▶ **PROBLEM**
Go through the entries one line at a time, and gather every line that has the word "dropdown".

===== EXERCISE INPUTS

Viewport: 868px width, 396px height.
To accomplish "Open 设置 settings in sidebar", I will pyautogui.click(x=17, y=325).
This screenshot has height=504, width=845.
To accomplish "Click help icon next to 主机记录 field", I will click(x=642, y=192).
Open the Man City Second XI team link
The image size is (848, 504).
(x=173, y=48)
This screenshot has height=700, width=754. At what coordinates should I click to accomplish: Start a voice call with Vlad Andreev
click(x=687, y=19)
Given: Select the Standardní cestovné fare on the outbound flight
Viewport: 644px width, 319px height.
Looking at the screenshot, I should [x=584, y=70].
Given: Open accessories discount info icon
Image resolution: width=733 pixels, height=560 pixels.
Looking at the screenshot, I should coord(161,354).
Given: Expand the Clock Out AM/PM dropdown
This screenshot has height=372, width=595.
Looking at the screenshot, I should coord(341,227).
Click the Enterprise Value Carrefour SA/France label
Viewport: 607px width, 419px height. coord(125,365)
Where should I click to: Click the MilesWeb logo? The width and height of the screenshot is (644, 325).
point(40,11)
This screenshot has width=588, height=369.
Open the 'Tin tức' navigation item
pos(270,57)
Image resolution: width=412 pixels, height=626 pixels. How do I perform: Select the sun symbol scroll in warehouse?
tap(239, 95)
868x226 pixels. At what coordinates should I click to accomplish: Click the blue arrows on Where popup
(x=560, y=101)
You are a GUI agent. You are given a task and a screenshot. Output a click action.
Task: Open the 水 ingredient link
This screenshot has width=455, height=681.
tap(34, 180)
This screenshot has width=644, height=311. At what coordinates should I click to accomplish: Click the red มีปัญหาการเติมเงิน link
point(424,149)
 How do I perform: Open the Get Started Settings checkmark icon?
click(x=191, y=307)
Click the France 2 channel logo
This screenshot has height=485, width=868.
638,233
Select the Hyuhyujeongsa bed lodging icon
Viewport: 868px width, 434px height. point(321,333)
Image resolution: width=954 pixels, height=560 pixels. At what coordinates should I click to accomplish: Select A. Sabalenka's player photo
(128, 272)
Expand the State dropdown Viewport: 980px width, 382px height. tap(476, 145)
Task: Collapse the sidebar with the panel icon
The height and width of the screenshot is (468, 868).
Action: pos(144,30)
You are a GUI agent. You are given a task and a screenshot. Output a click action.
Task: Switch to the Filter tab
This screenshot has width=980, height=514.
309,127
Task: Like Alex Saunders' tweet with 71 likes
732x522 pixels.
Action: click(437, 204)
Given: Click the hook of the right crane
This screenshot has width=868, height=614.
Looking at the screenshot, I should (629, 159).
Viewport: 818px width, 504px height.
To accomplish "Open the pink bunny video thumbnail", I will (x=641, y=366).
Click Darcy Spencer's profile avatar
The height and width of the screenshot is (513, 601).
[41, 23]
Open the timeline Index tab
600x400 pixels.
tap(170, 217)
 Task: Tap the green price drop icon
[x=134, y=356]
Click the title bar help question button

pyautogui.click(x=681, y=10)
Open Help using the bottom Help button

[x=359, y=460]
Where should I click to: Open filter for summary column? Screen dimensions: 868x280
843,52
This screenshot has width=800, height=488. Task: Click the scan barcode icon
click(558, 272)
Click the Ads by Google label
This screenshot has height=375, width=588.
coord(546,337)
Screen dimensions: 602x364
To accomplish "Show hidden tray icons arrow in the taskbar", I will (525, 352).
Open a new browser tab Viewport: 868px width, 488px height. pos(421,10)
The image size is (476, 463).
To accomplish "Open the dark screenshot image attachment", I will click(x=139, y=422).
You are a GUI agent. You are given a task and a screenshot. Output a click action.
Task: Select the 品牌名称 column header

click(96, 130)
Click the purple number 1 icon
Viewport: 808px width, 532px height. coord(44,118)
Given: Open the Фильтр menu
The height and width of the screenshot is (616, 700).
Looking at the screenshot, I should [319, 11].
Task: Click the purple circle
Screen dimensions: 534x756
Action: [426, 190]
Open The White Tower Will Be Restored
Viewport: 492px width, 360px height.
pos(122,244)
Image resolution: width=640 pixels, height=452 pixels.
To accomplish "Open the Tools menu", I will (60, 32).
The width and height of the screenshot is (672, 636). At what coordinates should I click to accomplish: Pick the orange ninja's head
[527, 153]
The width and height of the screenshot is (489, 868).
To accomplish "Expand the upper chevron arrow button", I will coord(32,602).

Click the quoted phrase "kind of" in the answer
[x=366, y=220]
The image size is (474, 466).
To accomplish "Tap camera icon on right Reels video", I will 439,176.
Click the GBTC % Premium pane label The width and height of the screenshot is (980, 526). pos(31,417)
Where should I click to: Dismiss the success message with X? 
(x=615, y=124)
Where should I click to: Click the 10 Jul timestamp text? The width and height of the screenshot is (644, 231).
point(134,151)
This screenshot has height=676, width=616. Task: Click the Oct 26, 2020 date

==========

▶ **FINAL ANSWER**
Given: Expand the Clock Out AM/PM dropdown
Expand the State dropdown Viewport: 980px width, 382px height. tap(476, 145)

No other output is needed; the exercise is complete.